— Your goal —
Each record is to be duplicated exactly, with nothing added.

Collected data entries:
···

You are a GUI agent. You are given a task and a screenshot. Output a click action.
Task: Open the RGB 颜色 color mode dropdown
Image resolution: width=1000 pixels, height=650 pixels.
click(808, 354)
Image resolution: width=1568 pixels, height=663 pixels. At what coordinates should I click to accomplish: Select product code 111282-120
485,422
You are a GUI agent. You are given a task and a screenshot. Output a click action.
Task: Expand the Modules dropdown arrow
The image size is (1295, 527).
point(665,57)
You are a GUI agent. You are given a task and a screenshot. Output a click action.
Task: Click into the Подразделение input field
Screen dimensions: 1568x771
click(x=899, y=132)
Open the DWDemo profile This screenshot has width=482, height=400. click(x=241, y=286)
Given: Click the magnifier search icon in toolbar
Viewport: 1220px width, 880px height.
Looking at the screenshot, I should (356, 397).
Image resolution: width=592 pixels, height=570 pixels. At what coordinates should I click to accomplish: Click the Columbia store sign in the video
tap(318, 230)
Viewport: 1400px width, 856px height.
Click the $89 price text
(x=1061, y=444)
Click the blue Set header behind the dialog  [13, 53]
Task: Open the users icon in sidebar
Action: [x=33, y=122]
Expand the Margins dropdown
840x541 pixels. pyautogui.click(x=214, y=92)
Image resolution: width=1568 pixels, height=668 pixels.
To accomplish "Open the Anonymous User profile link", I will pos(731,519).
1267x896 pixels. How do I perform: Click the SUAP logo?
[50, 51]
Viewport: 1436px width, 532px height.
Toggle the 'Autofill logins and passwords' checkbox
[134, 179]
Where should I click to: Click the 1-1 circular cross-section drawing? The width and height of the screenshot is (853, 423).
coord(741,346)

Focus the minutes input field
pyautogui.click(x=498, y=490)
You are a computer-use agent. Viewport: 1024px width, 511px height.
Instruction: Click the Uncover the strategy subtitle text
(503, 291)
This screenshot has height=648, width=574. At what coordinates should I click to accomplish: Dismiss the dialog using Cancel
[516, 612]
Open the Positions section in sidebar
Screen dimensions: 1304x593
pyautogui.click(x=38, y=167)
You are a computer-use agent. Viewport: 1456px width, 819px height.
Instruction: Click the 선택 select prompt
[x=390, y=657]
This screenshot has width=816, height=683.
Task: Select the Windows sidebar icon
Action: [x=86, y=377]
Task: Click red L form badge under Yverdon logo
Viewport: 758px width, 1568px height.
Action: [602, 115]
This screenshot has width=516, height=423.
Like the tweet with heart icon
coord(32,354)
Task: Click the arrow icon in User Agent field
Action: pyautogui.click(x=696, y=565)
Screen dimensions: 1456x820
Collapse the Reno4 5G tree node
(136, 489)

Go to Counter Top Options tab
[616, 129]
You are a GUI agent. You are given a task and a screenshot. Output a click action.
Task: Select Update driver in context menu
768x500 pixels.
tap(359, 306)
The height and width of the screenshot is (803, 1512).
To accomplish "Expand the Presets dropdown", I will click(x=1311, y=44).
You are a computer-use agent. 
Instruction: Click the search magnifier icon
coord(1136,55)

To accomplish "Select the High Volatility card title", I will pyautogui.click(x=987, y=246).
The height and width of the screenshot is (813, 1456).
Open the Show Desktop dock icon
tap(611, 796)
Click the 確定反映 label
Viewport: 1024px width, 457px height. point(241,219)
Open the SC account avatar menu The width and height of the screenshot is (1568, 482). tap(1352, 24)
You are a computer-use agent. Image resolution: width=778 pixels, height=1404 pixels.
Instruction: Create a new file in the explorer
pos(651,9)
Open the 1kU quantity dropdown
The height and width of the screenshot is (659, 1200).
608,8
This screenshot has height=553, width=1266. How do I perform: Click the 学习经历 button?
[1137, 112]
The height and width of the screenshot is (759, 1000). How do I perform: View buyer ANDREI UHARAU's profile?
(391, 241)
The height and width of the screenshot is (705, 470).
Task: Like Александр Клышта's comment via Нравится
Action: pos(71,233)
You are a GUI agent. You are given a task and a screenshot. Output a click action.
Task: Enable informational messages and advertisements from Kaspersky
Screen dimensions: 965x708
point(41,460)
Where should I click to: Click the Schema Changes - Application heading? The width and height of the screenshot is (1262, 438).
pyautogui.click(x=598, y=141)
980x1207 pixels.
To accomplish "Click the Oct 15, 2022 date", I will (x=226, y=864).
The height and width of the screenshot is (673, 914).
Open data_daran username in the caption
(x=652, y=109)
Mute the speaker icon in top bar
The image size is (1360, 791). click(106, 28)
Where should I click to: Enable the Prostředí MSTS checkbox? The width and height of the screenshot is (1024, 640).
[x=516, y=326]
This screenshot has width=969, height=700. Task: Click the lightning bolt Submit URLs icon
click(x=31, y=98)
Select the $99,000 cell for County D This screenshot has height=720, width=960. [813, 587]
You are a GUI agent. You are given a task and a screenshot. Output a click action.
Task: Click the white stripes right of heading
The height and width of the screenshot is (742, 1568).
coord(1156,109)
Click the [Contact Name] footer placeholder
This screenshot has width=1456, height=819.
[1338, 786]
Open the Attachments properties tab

···

— Output of the task —
You are a GUI agent. You are given a task and a screenshot. Output a click action.
Task: Open the RGB 颜色 color mode dropdown
Image resolution: width=1000 pixels, height=650 pixels.
click(808, 354)
Image resolution: width=1568 pixels, height=663 pixels. At what coordinates should I click to accomplish: Select product code 111282-120
485,422
You are a GUI agent. You are given a task and a screenshot. Output a click action.
Task: Expand the Modules dropdown arrow
The image size is (1295, 527).
point(665,57)
You are a GUI agent. You are given a task and a screenshot. Output a click action.
Task: Click into the Подразделение input field
Screen dimensions: 1568x771
click(x=899, y=132)
Open the DWDemo profile This screenshot has width=482, height=400. click(x=241, y=286)
Given: Click the magnifier search icon in toolbar
Viewport: 1220px width, 880px height.
Looking at the screenshot, I should (356, 397).
Image resolution: width=592 pixels, height=570 pixels. At what coordinates should I click to accomplish: Click the Columbia store sign in the video
tap(318, 230)
Viewport: 1400px width, 856px height.
Click the $89 price text
(x=1061, y=444)
Click the blue Set header behind the dialog  [13, 53]
Task: Open the users icon in sidebar
Action: [x=33, y=122]
Expand the Margins dropdown
840x541 pixels. pyautogui.click(x=214, y=92)
Image resolution: width=1568 pixels, height=668 pixels.
To accomplish "Open the Anonymous User profile link", I will pos(731,519).
1267x896 pixels. How do I perform: Click the SUAP logo?
[50, 51]
Viewport: 1436px width, 532px height.
Toggle the 'Autofill logins and passwords' checkbox
[134, 179]
Where should I click to: Click the 1-1 circular cross-section drawing? The width and height of the screenshot is (853, 423).
coord(741,346)

Focus the minutes input field
pyautogui.click(x=498, y=490)
You are a computer-use agent. Viewport: 1024px width, 511px height.
Instruction: Click the Uncover the strategy subtitle text
(503, 291)
This screenshot has height=648, width=574. At what coordinates should I click to accomplish: Dismiss the dialog using Cancel
[516, 612]
Open the Positions section in sidebar
Screen dimensions: 1304x593
pyautogui.click(x=38, y=167)
You are a computer-use agent. Viewport: 1456px width, 819px height.
Instruction: Click the 선택 select prompt
[x=390, y=657]
This screenshot has width=816, height=683.
Task: Select the Windows sidebar icon
Action: [x=86, y=377]
Task: Click red L form badge under Yverdon logo
Viewport: 758px width, 1568px height.
Action: [602, 115]
This screenshot has width=516, height=423.
Like the tweet with heart icon
coord(32,354)
Task: Click the arrow icon in User Agent field
Action: pyautogui.click(x=696, y=565)
Screen dimensions: 1456x820
Collapse the Reno4 5G tree node
(136, 489)

Go to Counter Top Options tab
[616, 129]
You are a GUI agent. You are given a task and a screenshot. Output a click action.
Task: Select Update driver in context menu
768x500 pixels.
tap(359, 306)
The height and width of the screenshot is (803, 1512).
To accomplish "Expand the Presets dropdown", I will click(x=1311, y=44).
You are a computer-use agent. 
Instruction: Click the search magnifier icon
coord(1136,55)

To accomplish "Select the High Volatility card title", I will pyautogui.click(x=987, y=246).
The height and width of the screenshot is (813, 1456).
Open the Show Desktop dock icon
tap(611, 796)
Click the 確定反映 label
Viewport: 1024px width, 457px height. point(241,219)
Open the SC account avatar menu The width and height of the screenshot is (1568, 482). tap(1352, 24)
You are a computer-use agent. Image resolution: width=778 pixels, height=1404 pixels.
Instruction: Create a new file in the explorer
pos(651,9)
Open the 1kU quantity dropdown
The height and width of the screenshot is (659, 1200).
608,8
This screenshot has height=553, width=1266. How do I perform: Click the 学习经历 button?
[1137, 112]
The height and width of the screenshot is (759, 1000). How do I perform: View buyer ANDREI UHARAU's profile?
(391, 241)
The height and width of the screenshot is (705, 470).
Task: Like Александр Клышта's comment via Нравится
Action: pos(71,233)
You are a GUI agent. You are given a task and a screenshot. Output a click action.
Task: Enable informational messages and advertisements from Kaspersky
Screen dimensions: 965x708
point(41,460)
Where should I click to: Click the Schema Changes - Application heading? The width and height of the screenshot is (1262, 438).
pyautogui.click(x=598, y=141)
980x1207 pixels.
To accomplish "Click the Oct 15, 2022 date", I will (x=226, y=864).
The height and width of the screenshot is (673, 914).
Open data_daran username in the caption
(x=652, y=109)
Mute the speaker icon in top bar
The image size is (1360, 791). click(106, 28)
Where should I click to: Enable the Prostředí MSTS checkbox? The width and height of the screenshot is (1024, 640).
[x=516, y=326]
This screenshot has width=969, height=700. Task: Click the lightning bolt Submit URLs icon
click(x=31, y=98)
Select the $99,000 cell for County D This screenshot has height=720, width=960. [813, 587]
You are a GUI agent. You are given a task and a screenshot. Output a click action.
Task: Click the white stripes right of heading
The height and width of the screenshot is (742, 1568).
coord(1156,109)
Click the [Contact Name] footer placeholder
This screenshot has width=1456, height=819.
[1338, 786]
Open the Attachments properties tab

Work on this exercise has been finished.